Is there any geometric way to characterize $e$?
Solution 1:
For a certain definition of "geometrically," the answer is that this is an open problem. You can construct $\pi$ geometrically in terms of the circumference of the unit circle. This is a certain integral of a "nice" function over a "nice" domain; formalizing this idea leads to the notion of a period in algebraic geometry. $\pi$, as well as any algebraic number, is a period.
It is an open problem whether $e$ is a period.
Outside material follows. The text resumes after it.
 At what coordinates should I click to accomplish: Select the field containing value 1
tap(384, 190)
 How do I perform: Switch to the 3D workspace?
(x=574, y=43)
According to Wikipedia, the answer is expected to be no.
In general, for a reasonable definition of "geometrically" you should only be able to construct computable numbers, of which there are countably many. Since the reals are uncountable, most real numbers cannot be constructed "geometrically."
Solution 2:
The area beneath the reciprocal function $$x\mapsto\frac{1}{x}$$ from $x=1$ to $x=e$ is $1$. Though this isn't really geometric like you want, it is still a clear way to see $e$ physically.
Solution 3:
Debeaune asked Descartes this problem in a letter in 1638:
Consider a curve $y=f(x)$. Lets consider the tangent line $t(x)$ through the point $(x_{0},y_{0})$ which would look like $t(x) = y_{0} + f'(x_{0})\cdot(x-x_{0})$. What curve has the property that, every such tangent line intersects the $x$ axis at $x_{0}-1$, i.e., $$ t(x_{0}-1)=0 $$ What curve can do this? Only $y=C\exp(x)$...where $C$ is some nonzero constant.
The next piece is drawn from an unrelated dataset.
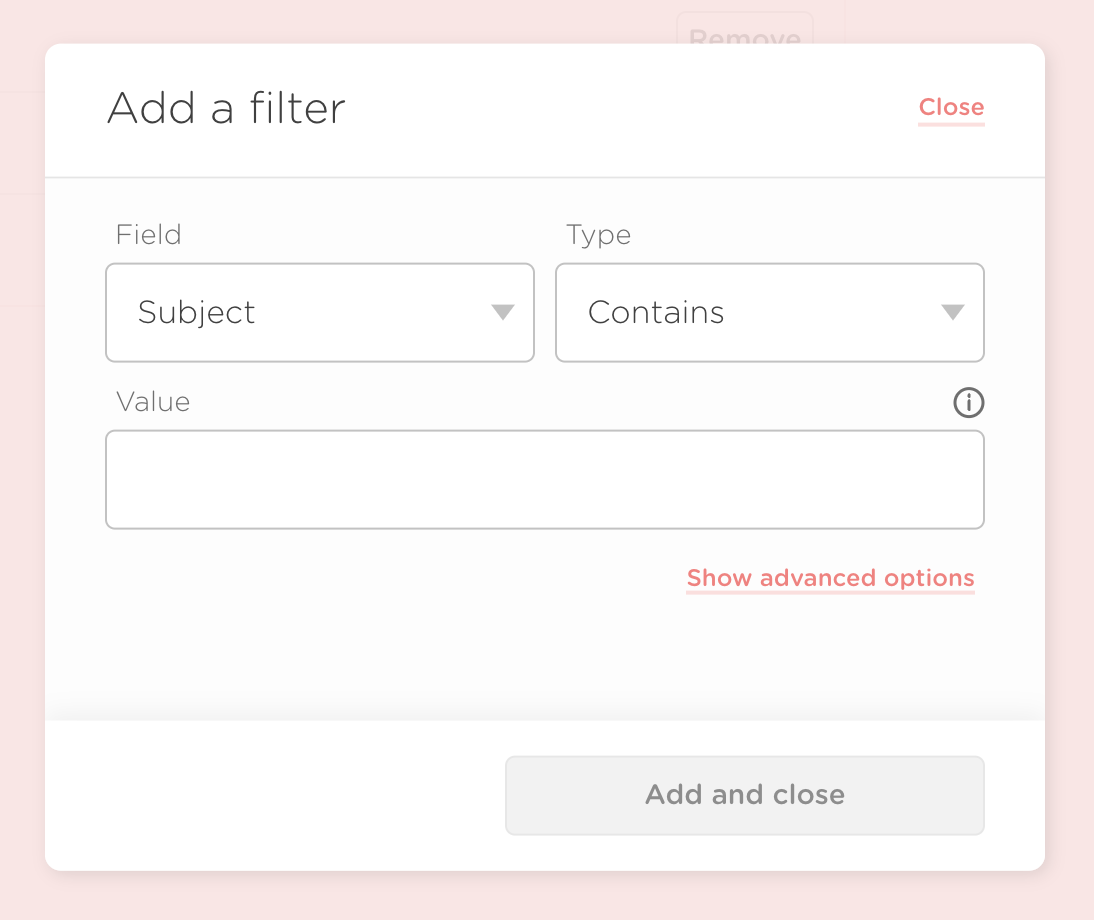Click the divider line under the dialog header
1094x920 pixels.
coord(544,178)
For a thorough derivation, see http://pqnelson.wordpress.com/2012/06/03/exponential-function/
Solution 4:
You can't build any real number geometrically. They aren't even all computable. If you don't want to consider functions, you could (this is kind of cheating) look at $\lim_{n\rightarrow\infty} (1+\frac 1 n)^n$ as the volume of a suitably sized hypercube as the dimension increases.